The world seems to hate your every move and decision and now you are being sorely punished for it and you don’t deserve it.

And it has been going on for months. Even a few years. Nothing is going right for you.

Worst of all, you’re wondering if there’s anything left to have faith in.

You are feeling a bit down in the dumps because women are hitting on you and they don’t seem to be interested in who you are, but rather what you have in your wallet and/or bank account. And it’s not fair.

You are feeling overwhelmed because men are wanting you so much and all they truly want is to get you in bed. And you are feeling like they are doing nothing but treating you like a piece of dirty meat. And it’s not fair.

And many, many other things that frustrate you and you don’t understand why you are continuing to feel so miserable.

Who can you blame? I mean, life wasn’t supposed to be like this. Or was it??

I have the answer to your blaming question:

The person in your mirror.

Ouch!! That had to hurt now didn’t it??

Don’t you remember the saying about when you point a finger at someone, you have other fingers pointing back at you? Remember that one? You probably didn’t think that it would ever apply to you.

Perhaps women wouldn’t be so into you and your bank account had you not taken a week and a half of bragging that you won the lottery or how you came into a bunch of money. And perhaps men wouldn’t be so into finding what you got going on in bed had you not screamed for over sixteen months that you were single and finally “free” from a relationship that you determined was bad for you,  and could now do whatever you wanted and you decided that it was time to live your life the way you wanted.

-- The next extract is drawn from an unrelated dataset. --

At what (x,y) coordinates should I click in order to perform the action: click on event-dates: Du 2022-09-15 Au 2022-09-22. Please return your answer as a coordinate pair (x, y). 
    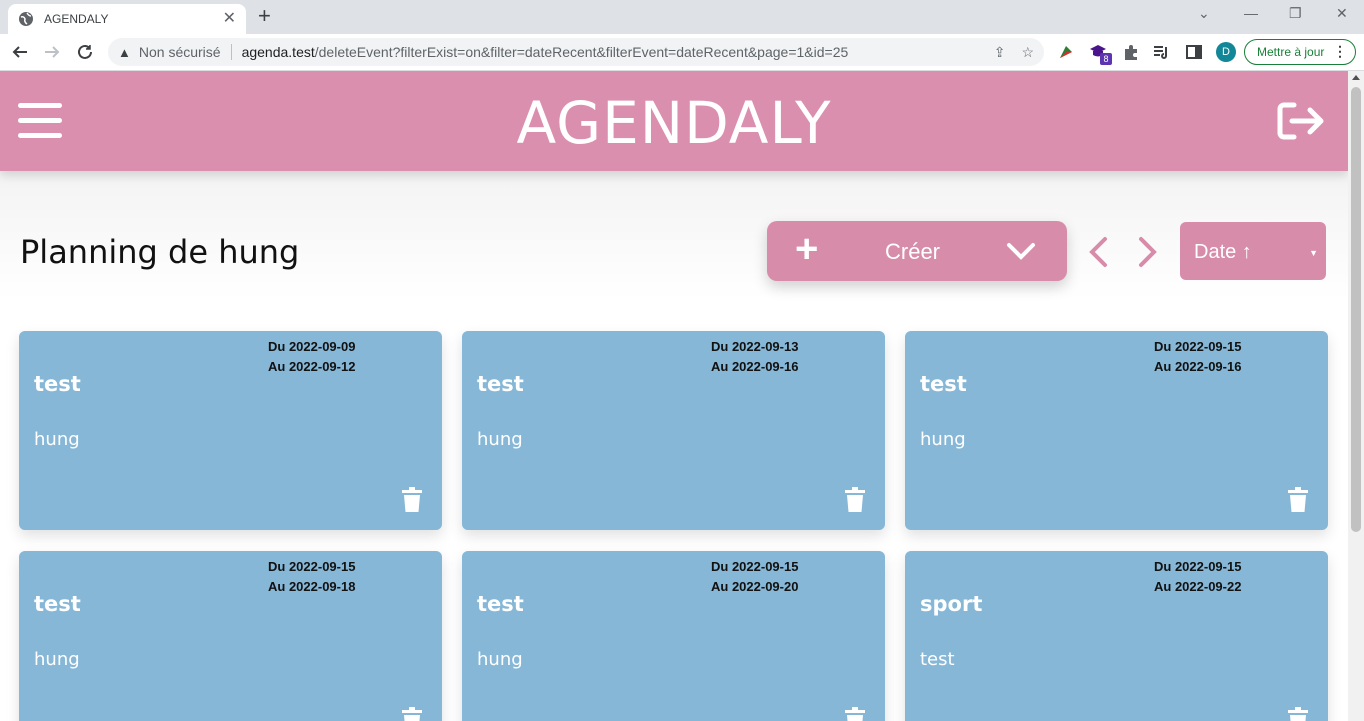
    Looking at the image, I should click on (1198, 577).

I’m not going to write again about how people just have their bad times and good times. Its ridiculous and boring by now to be coming from this blog. But when you refuse to take a look at yourself and find out just how you became so miserable and fail to accept that the things you have done in the past led you to it and only want to blame others, then that’s where the road ends.

Its about as juvenile of an action as quitting your job because your vehicle is out of gas. And about as sad as starving yourself to death because you’re house is empty of food.

Things break. Fix them!

I’m there for you. I will listen to you when you have bad days, and I will listen to you when you have awesome days. But when your misery multiplies because of your own actions and deeds… then there’s something called “reached a limit” with me. And that means that there’s nothing else that I can do but listen. And listening isn’t going to fix whatever issue you are having.

I literally closed the door on someone today because for the past ten days, I have been listening to them rant and vent about the  same problem that they are having in life. Ten straight days. And even though they have said that they felt better to get it off their chest, they didn’t go and fix the issue. So we’re right back where we started.

And for that person, all I can do is hope that they wake up and snap out of it and fix their issue in life. Once they do that, then they can move on in life happier. But I cannot do it for them. Only they can. And its sad to watch this crap going on through the window. But until then, I am rubber and they are glue.

If misery loves company, then I would much rather be alone.

Find the issue that is bothering you. Find out what exactly it is that is keeping you so miserable. Then fix it. Even if that means you have to fix yourself by changing yourself. Don’t play the blame game. Nobody wins at that!!